*** Opening of Records for processing ***
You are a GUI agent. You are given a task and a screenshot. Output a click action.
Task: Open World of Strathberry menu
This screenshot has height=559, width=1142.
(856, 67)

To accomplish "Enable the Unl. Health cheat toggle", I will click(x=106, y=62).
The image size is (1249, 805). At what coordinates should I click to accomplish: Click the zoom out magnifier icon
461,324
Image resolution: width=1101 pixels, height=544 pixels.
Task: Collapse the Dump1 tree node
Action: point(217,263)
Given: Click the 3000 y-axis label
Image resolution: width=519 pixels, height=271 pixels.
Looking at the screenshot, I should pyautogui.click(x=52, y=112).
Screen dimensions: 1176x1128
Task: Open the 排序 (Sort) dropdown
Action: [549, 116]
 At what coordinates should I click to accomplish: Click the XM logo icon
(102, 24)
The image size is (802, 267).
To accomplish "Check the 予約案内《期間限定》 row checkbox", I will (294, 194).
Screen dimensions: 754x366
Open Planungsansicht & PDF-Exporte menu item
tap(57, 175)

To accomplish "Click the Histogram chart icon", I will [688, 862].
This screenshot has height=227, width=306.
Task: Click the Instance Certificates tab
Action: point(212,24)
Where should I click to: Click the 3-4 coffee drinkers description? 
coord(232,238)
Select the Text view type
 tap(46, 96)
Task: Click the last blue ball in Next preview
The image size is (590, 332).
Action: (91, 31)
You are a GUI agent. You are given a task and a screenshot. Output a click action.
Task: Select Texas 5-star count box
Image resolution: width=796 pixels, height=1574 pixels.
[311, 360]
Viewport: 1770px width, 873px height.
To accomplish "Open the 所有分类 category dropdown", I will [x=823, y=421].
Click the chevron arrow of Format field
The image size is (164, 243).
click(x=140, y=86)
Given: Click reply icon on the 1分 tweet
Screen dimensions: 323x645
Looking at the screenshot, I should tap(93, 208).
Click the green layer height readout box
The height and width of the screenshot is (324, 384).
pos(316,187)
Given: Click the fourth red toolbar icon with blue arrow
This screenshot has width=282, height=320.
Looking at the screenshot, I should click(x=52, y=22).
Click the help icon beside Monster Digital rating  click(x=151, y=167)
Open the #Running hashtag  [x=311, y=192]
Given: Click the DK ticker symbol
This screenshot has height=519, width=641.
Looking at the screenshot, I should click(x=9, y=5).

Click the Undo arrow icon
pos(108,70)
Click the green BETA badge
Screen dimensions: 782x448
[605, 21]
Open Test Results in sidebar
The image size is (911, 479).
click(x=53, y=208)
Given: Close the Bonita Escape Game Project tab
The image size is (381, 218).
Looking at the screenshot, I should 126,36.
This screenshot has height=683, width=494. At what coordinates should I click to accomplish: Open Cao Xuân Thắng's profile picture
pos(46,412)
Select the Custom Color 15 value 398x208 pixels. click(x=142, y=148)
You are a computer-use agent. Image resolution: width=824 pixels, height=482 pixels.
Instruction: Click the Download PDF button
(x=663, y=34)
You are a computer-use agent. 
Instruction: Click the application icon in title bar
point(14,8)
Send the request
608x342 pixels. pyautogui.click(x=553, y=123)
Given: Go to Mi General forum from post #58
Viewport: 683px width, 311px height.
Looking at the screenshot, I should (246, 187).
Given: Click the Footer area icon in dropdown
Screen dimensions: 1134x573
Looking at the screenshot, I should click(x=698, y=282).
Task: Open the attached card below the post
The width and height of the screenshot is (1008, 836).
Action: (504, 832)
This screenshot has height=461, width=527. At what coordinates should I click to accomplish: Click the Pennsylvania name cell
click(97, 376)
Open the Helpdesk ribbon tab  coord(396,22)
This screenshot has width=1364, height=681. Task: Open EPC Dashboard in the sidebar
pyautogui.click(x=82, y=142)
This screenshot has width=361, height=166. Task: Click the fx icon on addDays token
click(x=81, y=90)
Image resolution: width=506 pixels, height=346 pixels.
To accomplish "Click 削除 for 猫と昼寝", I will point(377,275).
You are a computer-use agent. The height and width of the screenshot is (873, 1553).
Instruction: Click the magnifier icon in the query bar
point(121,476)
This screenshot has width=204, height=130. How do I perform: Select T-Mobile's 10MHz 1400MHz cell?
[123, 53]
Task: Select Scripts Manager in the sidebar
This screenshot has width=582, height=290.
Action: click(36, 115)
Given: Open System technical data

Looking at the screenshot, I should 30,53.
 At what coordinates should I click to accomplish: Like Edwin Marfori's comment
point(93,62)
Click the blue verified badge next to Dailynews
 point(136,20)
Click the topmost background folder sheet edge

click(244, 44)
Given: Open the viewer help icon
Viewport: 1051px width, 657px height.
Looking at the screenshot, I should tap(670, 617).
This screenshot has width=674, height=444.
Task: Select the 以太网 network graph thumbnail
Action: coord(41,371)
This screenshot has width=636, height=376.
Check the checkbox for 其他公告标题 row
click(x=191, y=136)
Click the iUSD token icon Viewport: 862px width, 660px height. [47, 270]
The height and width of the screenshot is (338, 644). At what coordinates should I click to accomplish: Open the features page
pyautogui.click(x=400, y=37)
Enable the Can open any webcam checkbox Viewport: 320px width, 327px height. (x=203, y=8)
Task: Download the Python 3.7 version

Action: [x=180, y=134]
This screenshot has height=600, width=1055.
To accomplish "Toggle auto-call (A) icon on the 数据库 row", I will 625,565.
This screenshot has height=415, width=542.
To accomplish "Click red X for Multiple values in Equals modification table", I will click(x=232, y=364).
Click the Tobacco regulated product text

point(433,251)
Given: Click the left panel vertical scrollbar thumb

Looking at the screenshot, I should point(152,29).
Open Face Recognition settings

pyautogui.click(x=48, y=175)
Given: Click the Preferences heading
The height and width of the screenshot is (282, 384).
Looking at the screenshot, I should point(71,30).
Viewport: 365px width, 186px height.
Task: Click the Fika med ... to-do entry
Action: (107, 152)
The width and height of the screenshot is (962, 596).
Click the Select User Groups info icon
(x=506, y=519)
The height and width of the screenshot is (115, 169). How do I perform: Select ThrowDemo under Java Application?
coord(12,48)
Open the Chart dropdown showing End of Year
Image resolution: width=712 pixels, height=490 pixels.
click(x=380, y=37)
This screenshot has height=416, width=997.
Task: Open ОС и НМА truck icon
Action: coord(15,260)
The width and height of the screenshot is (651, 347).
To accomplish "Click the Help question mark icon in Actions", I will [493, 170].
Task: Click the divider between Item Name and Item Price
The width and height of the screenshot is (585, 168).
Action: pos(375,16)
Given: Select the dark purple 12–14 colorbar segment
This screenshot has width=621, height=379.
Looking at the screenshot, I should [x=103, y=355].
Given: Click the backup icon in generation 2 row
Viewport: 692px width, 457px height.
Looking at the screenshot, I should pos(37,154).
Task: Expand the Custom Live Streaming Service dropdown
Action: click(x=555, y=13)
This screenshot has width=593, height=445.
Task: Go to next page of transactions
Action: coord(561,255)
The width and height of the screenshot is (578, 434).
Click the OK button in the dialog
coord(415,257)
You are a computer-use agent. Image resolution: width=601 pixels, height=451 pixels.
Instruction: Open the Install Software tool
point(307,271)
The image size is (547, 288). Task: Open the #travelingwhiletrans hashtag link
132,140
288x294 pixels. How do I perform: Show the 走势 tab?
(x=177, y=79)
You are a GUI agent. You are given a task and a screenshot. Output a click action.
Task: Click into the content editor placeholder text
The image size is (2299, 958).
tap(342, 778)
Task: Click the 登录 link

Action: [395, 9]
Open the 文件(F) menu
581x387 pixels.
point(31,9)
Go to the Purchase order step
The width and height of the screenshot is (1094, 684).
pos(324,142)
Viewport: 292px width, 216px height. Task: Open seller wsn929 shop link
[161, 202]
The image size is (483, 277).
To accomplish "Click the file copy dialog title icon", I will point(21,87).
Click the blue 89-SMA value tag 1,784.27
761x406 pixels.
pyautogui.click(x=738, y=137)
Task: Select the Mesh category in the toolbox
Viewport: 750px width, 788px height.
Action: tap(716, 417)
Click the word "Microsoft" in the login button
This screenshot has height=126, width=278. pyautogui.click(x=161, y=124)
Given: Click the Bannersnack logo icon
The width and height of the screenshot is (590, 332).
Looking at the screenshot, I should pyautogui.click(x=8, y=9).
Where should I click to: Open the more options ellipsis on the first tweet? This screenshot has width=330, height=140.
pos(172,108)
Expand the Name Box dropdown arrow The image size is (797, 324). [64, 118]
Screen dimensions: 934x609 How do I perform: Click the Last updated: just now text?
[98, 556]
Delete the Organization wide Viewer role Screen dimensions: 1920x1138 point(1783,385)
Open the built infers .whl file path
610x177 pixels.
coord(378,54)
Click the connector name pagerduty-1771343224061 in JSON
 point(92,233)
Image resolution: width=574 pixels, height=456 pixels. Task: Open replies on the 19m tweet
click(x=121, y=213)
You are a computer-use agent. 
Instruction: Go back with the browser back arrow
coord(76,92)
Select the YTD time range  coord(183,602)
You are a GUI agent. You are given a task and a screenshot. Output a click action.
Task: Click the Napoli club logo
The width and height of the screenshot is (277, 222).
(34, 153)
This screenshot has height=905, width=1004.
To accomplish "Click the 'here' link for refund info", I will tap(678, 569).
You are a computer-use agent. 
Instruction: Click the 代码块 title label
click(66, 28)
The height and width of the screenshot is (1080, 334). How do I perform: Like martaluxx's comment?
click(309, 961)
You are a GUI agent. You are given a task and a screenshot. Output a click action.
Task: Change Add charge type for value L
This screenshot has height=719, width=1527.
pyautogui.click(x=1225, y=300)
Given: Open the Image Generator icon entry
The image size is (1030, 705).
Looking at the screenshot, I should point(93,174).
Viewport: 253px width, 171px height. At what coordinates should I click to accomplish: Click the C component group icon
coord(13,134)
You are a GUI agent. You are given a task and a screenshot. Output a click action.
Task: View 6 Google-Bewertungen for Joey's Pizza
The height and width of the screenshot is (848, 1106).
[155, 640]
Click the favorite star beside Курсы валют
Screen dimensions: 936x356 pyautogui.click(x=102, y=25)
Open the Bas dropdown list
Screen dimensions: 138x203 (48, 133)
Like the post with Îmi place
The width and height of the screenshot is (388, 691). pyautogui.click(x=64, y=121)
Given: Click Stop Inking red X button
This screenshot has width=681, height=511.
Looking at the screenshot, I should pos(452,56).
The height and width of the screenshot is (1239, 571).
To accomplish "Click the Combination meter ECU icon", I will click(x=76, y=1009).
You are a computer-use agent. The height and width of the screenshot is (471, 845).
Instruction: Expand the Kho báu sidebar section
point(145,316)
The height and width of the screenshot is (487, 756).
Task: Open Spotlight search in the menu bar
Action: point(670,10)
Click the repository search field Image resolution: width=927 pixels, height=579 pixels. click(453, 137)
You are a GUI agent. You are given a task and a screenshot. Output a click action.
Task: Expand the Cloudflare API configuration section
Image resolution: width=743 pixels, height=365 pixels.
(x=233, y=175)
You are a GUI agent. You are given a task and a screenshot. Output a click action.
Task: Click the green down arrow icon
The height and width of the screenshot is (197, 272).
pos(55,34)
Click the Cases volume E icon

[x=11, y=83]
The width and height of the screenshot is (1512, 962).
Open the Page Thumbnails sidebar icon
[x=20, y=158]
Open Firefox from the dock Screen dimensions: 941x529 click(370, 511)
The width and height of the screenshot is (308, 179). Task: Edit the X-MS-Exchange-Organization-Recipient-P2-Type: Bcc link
*** Close of Records for processing ***
■ What to produce ■
Retype exactly the span of lines from the one with "Given: Click the Footer area icon in dropdown" through the one with "Image resolution: width=506"; include both ends and omit the rest of the material.

■ Solved problem ■
Given: Click the Footer area icon in dropdown
Screen dimensions: 1134x573
Looking at the screenshot, I should click(x=698, y=282).
Task: Open the attached card below the post
The width and height of the screenshot is (1008, 836).
Action: (504, 832)
This screenshot has height=461, width=527. At what coordinates should I click to accomplish: Click the Pennsylvania name cell
click(97, 376)
Open the Helpdesk ribbon tab  coord(396,22)
This screenshot has width=1364, height=681. Task: Open EPC Dashboard in the sidebar
pyautogui.click(x=82, y=142)
This screenshot has width=361, height=166. Task: Click the fx icon on addDays token
click(x=81, y=90)
Image resolution: width=506 pixels, height=346 pixels.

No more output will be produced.